Studio album by FSK Satellite
- Released: 11 September 2020
- Genres: Trap; bubblegum pop; electronic music; hardstyle;
- Length: 42:16
- Labels: Thaurus, Universal Music Group
- Producers: Beak On The Night; Charlie Charles; Drillionaire; Greg Willen;

FSK Satellite chronology
| FSK Trapshit (2019) | Padre figlio e spirito (2020) |  |

Singles from Padre figlio e spirito
- "Settimana al caldo" Released: 24 July 2020;

= Padre figlio e spirito =

Padre figlio e spirito is the second studio album by Italian trap musical group FSK Satellite, released on 11 September 2020 through Thaurus Music and Universal.

Preceded by the single "Settimana al caldo", released on 24 July 2020, the album peaked at number one on the Italian Albums Chart, with eight ot its fifteen tracks charting on the Singles Chart, the highest being "Soldi sulla carta", featuring Sfera Ebbasta, at number 15.

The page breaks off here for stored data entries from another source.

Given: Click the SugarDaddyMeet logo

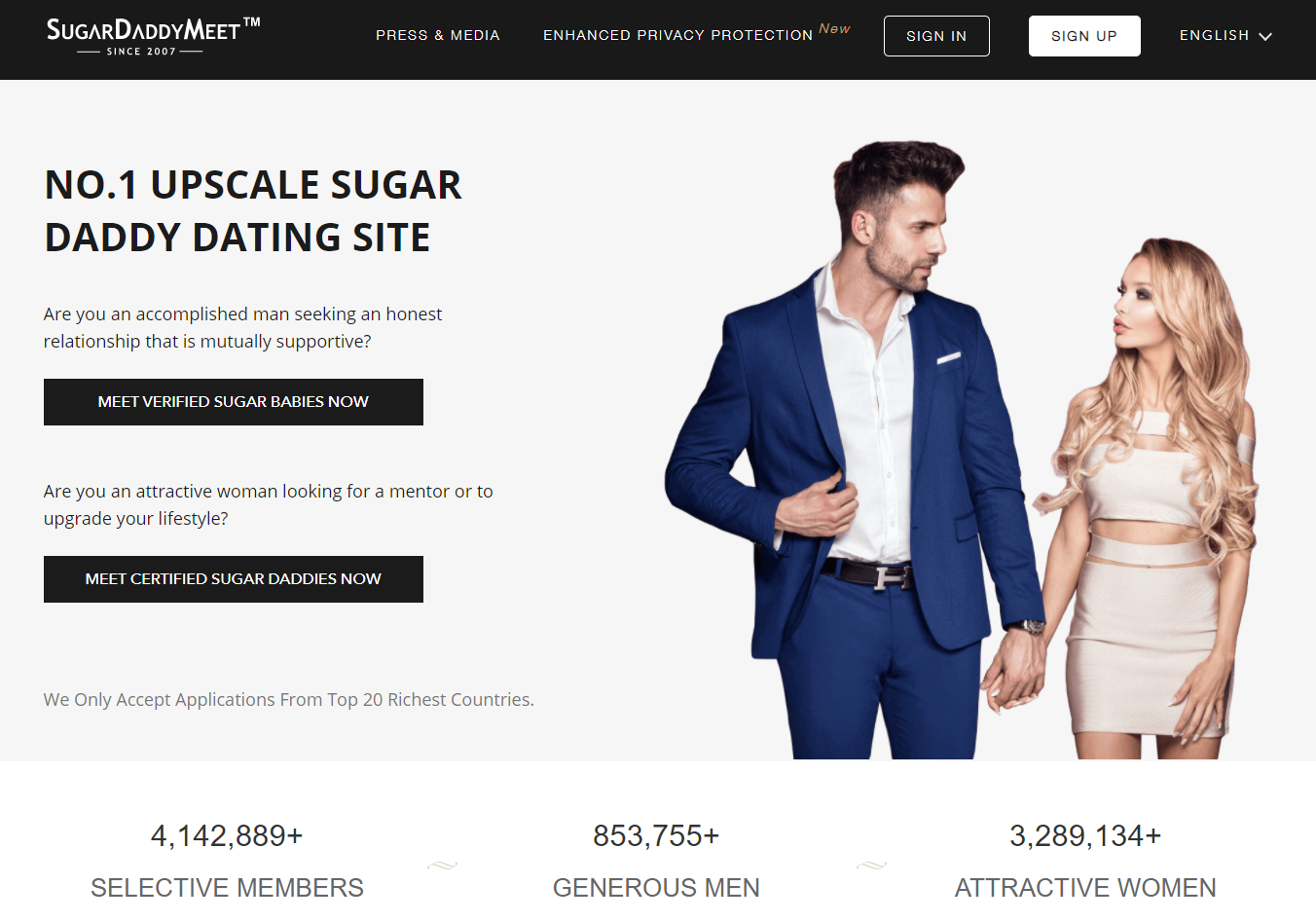Looking at the screenshot, I should 154,37.
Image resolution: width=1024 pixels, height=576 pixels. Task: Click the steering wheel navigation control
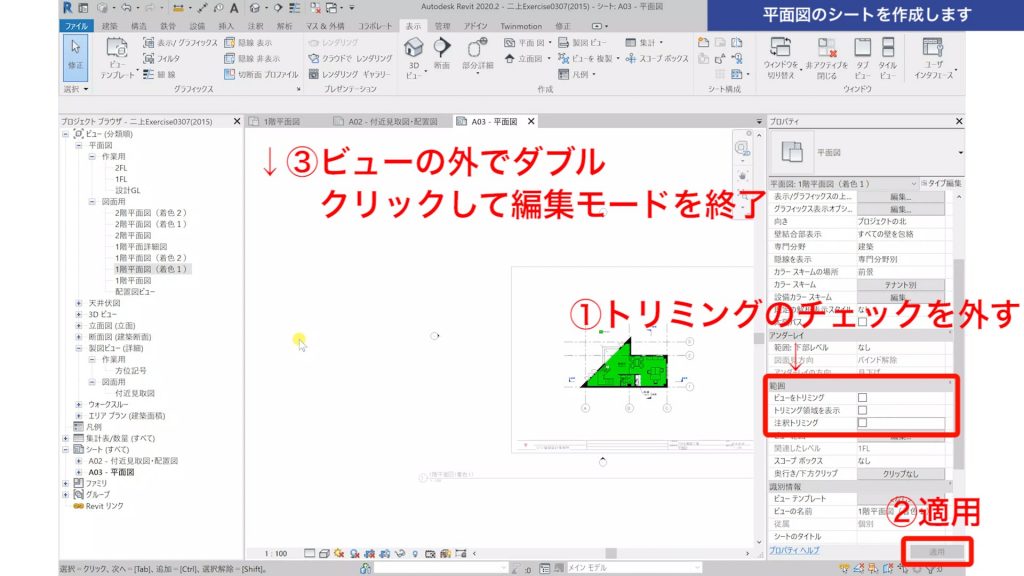[x=742, y=175]
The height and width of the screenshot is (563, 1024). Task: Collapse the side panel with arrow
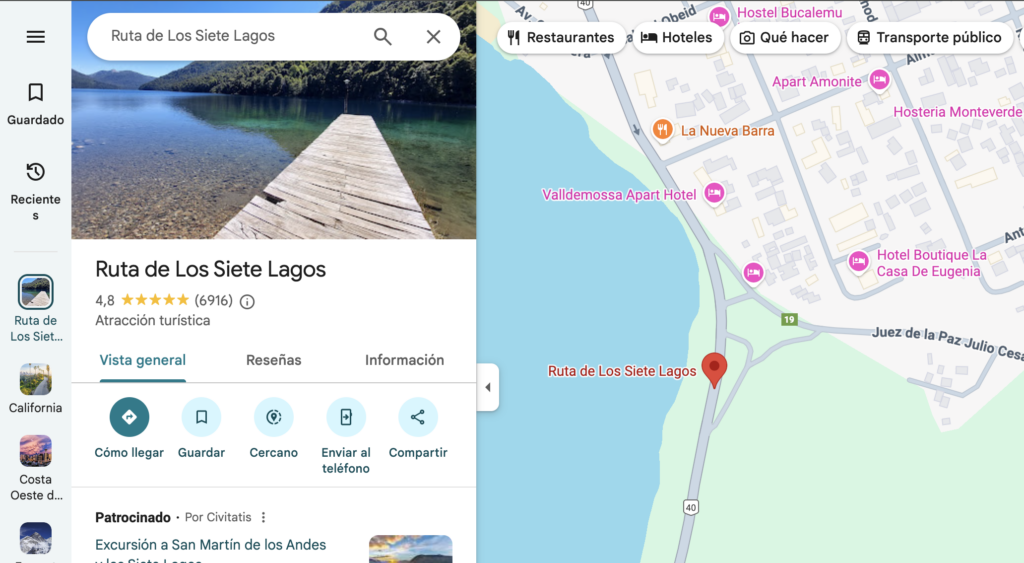click(488, 387)
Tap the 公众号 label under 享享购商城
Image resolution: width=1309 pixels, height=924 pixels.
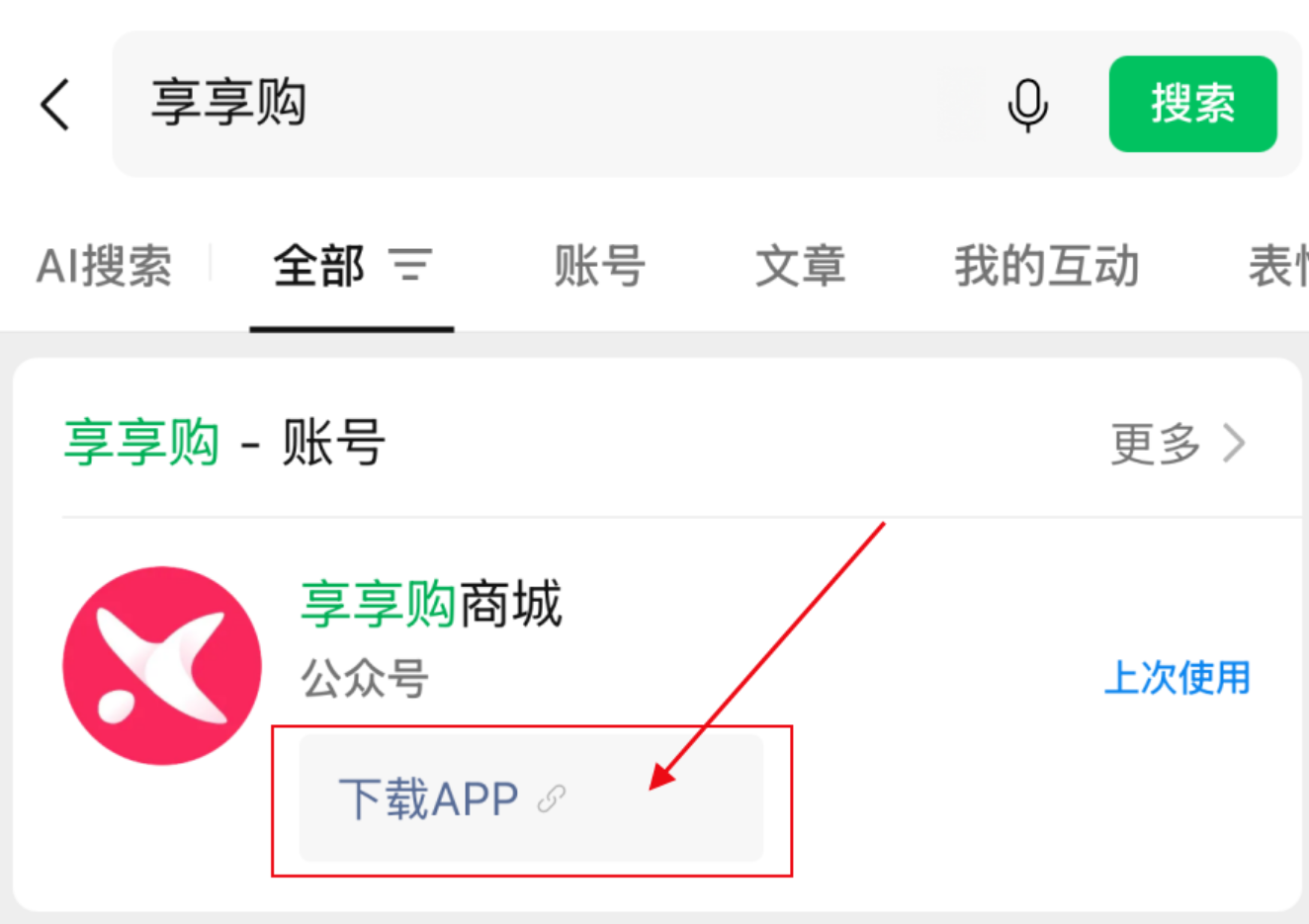click(x=365, y=679)
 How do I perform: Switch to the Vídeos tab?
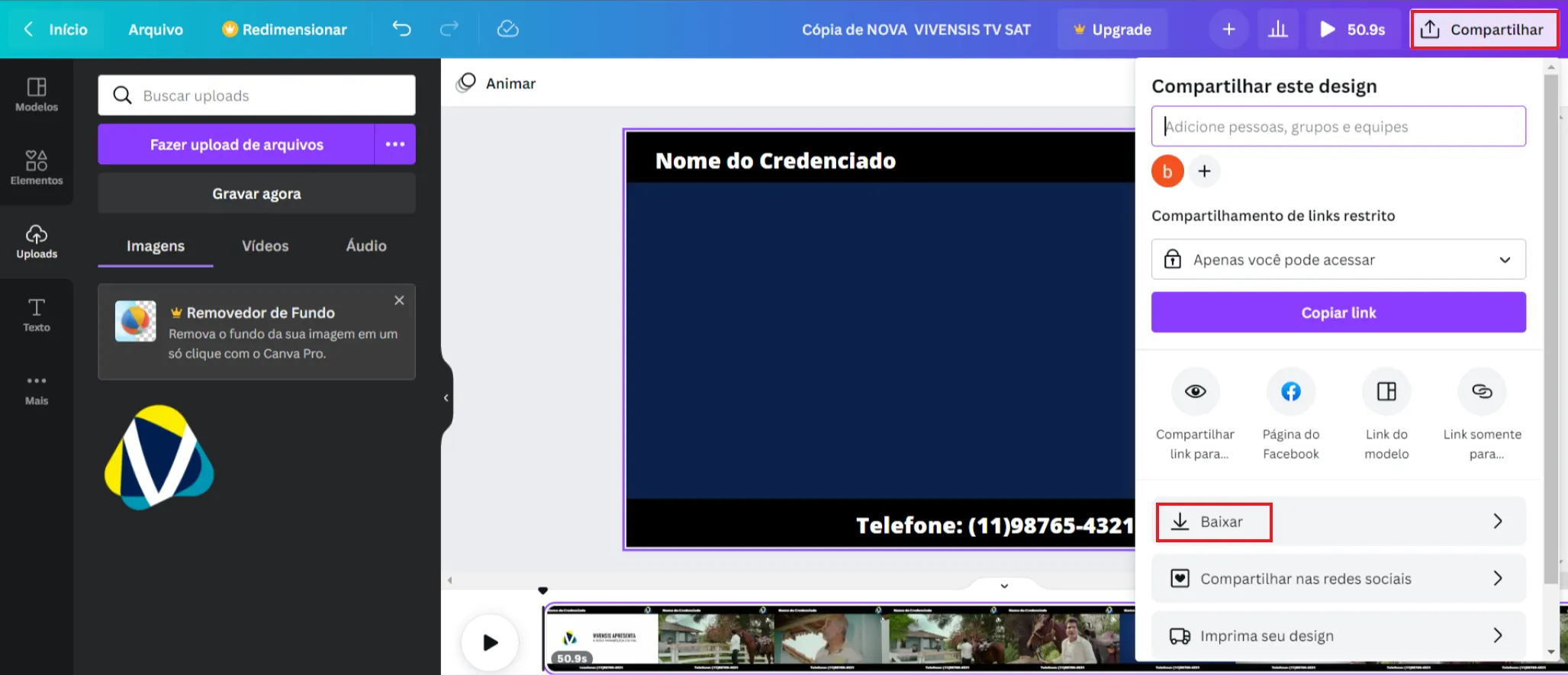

A digital reissue including the track "Sudditaliano" was released on 1 July 2021, following the announcement of the group's separation. With the reissue, the album charted again at number 74.

== Background ==
Like their previous project, Padre figlio e spirito was mostly produced by Greg Willen, but also saw the participation of producers Charlie Charles, Drillionaire and Beak On The Night. Between 2020 and 2021 music videos for "Sudditaliano", "Settimana al caldo" and "10 X in California" were released on the group's YouTube channel, with the latter featuring a guest appareance by Italian media personality Andrea Diprè.

== Track listing ==

"Padre figlio e spirito" track listing
| No. | Title | Lyrics | Producer(s) | Length |
|---|---|---|---|---|
| 1. | "Padre figlio e spirito" | Michele Ballabene; Romano Maiorella; | Greg Willen | 3:04 |
| 2. | "Don't Touch My Stick" | Ballabene; Maiorella; Rocco Modello; | Greg Willen; Beak On The Night; | 2:28 |
| 3. | "Lean nel lean" | Maiorella; Modello; | Greg Willen | 3:06 |
| 4. | "Husky" | Ballabene; Maiorella; Modello; | Drillionaire | 3:23 |
| 5. | "Asso di bastoni" | Ballabene; Modello; | Greg Willen | 2:39 |
| 6. | "Soldi sulla carta" (featuring Sfera Ebbasta) | Ballabene; Maiorella; Modello; Gionata Boschetti; | Charlie Charles; Greg Willen; | 2:53 |
| 7. | "Settimana al caldo" | Ballabene; Maiorella; Modello; | Greg Willen | 2:46 |
| 8. | "Top Gun" | Ballabene; Maiorella; Modello; | Drillionaire | 3:02 |
| 9. | "Ho fatto" (featuring Chief Keef and Tadoe) | Ballabene; Maiorella; Modello; Keith Cozart; Darron Rose; | Greg Willen | 3:45 |
| 10. | "Due e zero" | Ballabene; Modello; | Greg Willen | 3:14 |
| 11. | "Mastercard" | Ballabene; Maiorella; | Greg Willen | 1:57 |
| 12. | "Money Fast" | Maiorella; Modello; | Greg Willen | 2:44 |
| 13. | "Tre terroni a Milano" | Ballabene; Modello; | Greg Willen | 2:28 |
| 14. | "Easy Boys" | Ballabene; Modello; | Greg Willen | 2:25 |
| 15. | "10 X in California" | Ballabene; Maiorella; Modello; | Greg Willen | 2:22 |
| Total length: |  |  |  | 42:16 |

Reissue bonus track
| No. | Title | Lyrics | Producer | Length |
|---|---|---|---|---|
| 1. | "Sudditaliano" | Ballabene, Maiorella, Modello | Greg Willen | 3:13 |

=== Notes ===

- All tracks are stylized in all caps

== Charts ==

=== Weekly charts ===

| Chart (2020) | Peak position |
|---|---|
| Italian Albums (FIMI) | 1 |

=== Year-end charts ===

| Chart (2020) | Position |
|---|---|
| Italian Albums (FIMI) | 97 |

== Certifications ==

Certifications for "Padre figlio e spirito"
| Region | Certification | Certified units/sales |
| Italy (FIMI) | Gold | 25,000^{‡} |
^{‡} Sales+streaming figures based on certification alone.